#### EXERCISE DIRECTIONS:
Starting at the line that holds "Task: Enable Delete current captions", transcribe every line to the end of the data exactly; include no other lines.

══ INPUT ══

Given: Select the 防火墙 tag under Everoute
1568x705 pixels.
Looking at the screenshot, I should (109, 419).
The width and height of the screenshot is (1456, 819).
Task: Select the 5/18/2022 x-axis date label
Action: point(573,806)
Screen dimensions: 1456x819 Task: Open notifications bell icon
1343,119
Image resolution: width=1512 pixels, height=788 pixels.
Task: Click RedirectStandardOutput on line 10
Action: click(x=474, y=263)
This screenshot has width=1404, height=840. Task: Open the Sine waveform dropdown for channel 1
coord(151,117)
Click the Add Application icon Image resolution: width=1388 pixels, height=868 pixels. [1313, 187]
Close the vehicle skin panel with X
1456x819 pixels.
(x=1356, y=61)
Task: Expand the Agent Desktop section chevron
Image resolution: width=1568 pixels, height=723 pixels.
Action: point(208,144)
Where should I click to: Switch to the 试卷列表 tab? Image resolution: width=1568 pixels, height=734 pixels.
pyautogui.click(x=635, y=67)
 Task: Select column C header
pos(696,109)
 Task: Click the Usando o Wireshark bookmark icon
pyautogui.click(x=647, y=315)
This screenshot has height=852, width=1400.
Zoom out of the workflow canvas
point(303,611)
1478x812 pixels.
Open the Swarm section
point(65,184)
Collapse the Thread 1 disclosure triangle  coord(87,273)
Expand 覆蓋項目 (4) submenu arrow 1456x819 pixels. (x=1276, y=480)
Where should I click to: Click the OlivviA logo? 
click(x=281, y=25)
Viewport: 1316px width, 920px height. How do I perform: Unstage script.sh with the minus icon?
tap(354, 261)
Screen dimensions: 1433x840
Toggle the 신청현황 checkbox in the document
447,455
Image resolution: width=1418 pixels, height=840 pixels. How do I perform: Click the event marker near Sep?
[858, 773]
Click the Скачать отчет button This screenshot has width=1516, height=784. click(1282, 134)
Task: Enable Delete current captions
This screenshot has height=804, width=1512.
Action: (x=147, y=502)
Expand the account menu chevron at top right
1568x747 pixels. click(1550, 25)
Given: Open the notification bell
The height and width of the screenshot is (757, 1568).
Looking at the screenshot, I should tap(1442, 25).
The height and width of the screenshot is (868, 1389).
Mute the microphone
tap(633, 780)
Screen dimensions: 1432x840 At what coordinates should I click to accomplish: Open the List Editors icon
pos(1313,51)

═══

#### TASK ANSWER:
Task: Enable Delete current captions
This screenshot has height=804, width=1512.
Action: (x=147, y=502)
Expand the account menu chevron at top right
1568x747 pixels. click(1550, 25)
Given: Open the notification bell
The height and width of the screenshot is (757, 1568).
Looking at the screenshot, I should tap(1442, 25).
The height and width of the screenshot is (868, 1389).
Mute the microphone
tap(633, 780)
Screen dimensions: 1432x840 At what coordinates should I click to accomplish: Open the List Editors icon
pos(1313,51)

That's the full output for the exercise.